NP-Hardness of Speed Scaling with a Sleep State

TL;DR

This paper proves that the problem of scheduling jobs with speed scaling and sleep states to minimize energy consumption remains NP-hard even when the energy transition cost and power function are fixed, highlighting computational difficulty.

Contribution

It extends the NP-hardness proof of speed scaling with sleep states to fixed cost and convex power functions, unlike prior work which depended on variable parameters.

Findings

NP-hardness holds for fixed C and P functions.

The problem remains computationally intractable under these fixed conditions.

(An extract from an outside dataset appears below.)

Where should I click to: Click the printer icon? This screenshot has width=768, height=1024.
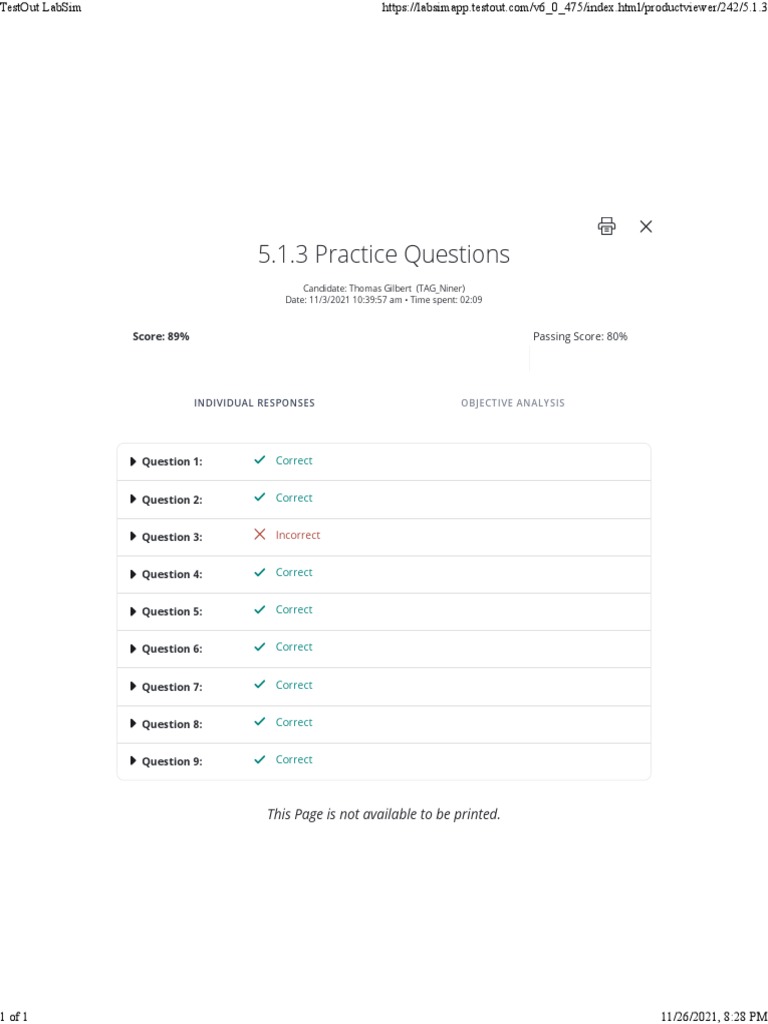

The proof generalizes previous NP-hardness results to more realistic fixed parameters.

Abstract

A modern processor can dynamically set it's speed while it's active, and can make a transition to sleep state when required. When the processor is operating at a speed $s$, the energy consumed per unit time is given by a convex power function $P(s)$ having the property that $P(0) > 0$ and $P"(s) > 0$ for all values of $s$. Moreover, $C > 0$ units of energy is required to make a transition from the sleep state to the active state. The jobs are specified by their arrival time, deadline and the processing volume. We consider a scheduling problem, called speed scaling with sleep state, where each job has to be scheduled within their arrival time and deadline, and the goal is to minimize the total energy consumption required to process these jobs. Albers et. al. proved the NP-hardness of this problem by reducing an instance of an NP-hard partition problem to an instance of this scheduling problem. The instance of this scheduling problem consists of the arrival time, the deadline and the processing volume for each of the jobs, in addition to $P$ and $C$. Since $P$ and $C$ depend on the instance of the partition problem, this proof of the NP-hardness of the speed scaling with sleep state problem doesn't remain valid when $P$ and $C$ are fixed. In this paper, we prove that the speed scaling with sleep state problem remains NP-hard for any fixed positive number $C$ and convex $P$ satisfying $P(0) > 0$ and $P"(s) > 0$ for all values of $s$.